* Begin Given data *

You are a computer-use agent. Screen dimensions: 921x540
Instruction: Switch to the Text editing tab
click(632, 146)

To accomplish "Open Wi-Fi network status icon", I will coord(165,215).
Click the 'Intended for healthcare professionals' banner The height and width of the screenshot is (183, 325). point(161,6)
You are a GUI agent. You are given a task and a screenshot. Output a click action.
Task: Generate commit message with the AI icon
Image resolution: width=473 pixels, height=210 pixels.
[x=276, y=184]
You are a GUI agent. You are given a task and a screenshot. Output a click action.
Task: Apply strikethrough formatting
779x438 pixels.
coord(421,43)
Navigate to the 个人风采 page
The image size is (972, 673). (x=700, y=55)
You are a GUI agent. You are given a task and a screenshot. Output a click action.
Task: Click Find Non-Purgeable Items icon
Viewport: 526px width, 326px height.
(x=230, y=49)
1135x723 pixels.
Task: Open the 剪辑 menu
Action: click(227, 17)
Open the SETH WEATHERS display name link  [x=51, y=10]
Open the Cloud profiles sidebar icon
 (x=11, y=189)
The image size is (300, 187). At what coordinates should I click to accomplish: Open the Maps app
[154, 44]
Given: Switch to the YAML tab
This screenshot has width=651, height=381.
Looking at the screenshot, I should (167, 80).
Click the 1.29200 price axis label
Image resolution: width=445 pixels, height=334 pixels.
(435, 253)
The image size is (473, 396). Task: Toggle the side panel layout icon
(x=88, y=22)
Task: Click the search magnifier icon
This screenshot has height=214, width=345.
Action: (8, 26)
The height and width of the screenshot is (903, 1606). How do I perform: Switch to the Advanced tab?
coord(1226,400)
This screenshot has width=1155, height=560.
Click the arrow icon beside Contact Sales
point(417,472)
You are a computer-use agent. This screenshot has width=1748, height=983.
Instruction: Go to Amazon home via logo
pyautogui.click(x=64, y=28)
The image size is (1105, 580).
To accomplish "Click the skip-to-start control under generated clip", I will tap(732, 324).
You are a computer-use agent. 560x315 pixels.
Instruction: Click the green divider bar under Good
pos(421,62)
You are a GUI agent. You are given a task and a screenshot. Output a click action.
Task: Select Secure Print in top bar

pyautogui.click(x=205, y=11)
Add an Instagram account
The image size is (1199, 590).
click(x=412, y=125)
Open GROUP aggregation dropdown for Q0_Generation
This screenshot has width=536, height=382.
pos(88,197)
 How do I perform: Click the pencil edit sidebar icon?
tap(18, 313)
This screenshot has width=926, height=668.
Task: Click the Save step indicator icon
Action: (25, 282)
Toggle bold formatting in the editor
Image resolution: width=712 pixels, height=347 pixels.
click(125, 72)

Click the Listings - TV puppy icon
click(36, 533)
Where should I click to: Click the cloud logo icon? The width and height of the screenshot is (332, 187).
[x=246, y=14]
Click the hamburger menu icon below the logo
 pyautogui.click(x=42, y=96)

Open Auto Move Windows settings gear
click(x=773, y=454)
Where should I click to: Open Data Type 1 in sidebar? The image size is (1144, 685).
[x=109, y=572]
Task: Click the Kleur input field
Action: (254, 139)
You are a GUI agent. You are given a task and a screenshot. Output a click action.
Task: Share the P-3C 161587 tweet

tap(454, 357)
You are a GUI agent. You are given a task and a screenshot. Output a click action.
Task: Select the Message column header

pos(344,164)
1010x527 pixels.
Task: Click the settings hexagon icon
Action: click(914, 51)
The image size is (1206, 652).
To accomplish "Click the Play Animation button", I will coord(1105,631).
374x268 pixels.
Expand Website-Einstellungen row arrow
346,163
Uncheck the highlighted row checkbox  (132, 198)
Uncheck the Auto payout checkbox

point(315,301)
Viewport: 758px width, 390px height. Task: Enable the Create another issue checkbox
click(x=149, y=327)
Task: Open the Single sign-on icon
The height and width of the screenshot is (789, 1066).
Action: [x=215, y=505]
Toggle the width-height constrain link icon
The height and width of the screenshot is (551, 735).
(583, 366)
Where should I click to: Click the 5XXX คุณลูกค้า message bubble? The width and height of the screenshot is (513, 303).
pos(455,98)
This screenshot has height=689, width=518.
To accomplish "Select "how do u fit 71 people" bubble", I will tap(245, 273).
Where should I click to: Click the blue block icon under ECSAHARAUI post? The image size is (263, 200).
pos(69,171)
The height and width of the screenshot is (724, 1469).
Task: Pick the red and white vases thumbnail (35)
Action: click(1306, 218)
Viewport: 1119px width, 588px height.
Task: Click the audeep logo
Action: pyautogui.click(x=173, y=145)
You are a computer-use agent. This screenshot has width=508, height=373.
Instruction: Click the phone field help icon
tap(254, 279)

* End Given data *

- _Task goal_: Reproduce verbatim the portion of the data running from its first line through the line containing "Action: (8, 26)", including both ends.

- _Task solution_:
You are a computer-use agent. Screen dimensions: 921x540
Instruction: Switch to the Text editing tab
click(632, 146)

To accomplish "Open Wi-Fi network status icon", I will coord(165,215).
Click the 'Intended for healthcare professionals' banner The height and width of the screenshot is (183, 325). point(161,6)
You are a GUI agent. You are given a task and a screenshot. Output a click action.
Task: Generate commit message with the AI icon
Image resolution: width=473 pixels, height=210 pixels.
[x=276, y=184]
You are a GUI agent. You are given a task and a screenshot. Output a click action.
Task: Apply strikethrough formatting
779x438 pixels.
coord(421,43)
Navigate to the 个人风采 page
The image size is (972, 673). (x=700, y=55)
You are a GUI agent. You are given a task and a screenshot. Output a click action.
Task: Click Find Non-Purgeable Items icon
Viewport: 526px width, 326px height.
(x=230, y=49)
1135x723 pixels.
Task: Open the 剪辑 menu
Action: click(227, 17)
Open the SETH WEATHERS display name link  [x=51, y=10]
Open the Cloud profiles sidebar icon
 (x=11, y=189)
The image size is (300, 187). At what coordinates should I click to accomplish: Open the Maps app
[154, 44]
Given: Switch to the YAML tab
This screenshot has width=651, height=381.
Looking at the screenshot, I should (167, 80).
Click the 1.29200 price axis label
Image resolution: width=445 pixels, height=334 pixels.
(435, 253)
The image size is (473, 396). Task: Toggle the side panel layout icon
(x=88, y=22)
Task: Click the search magnifier icon
This screenshot has height=214, width=345.
Action: (8, 26)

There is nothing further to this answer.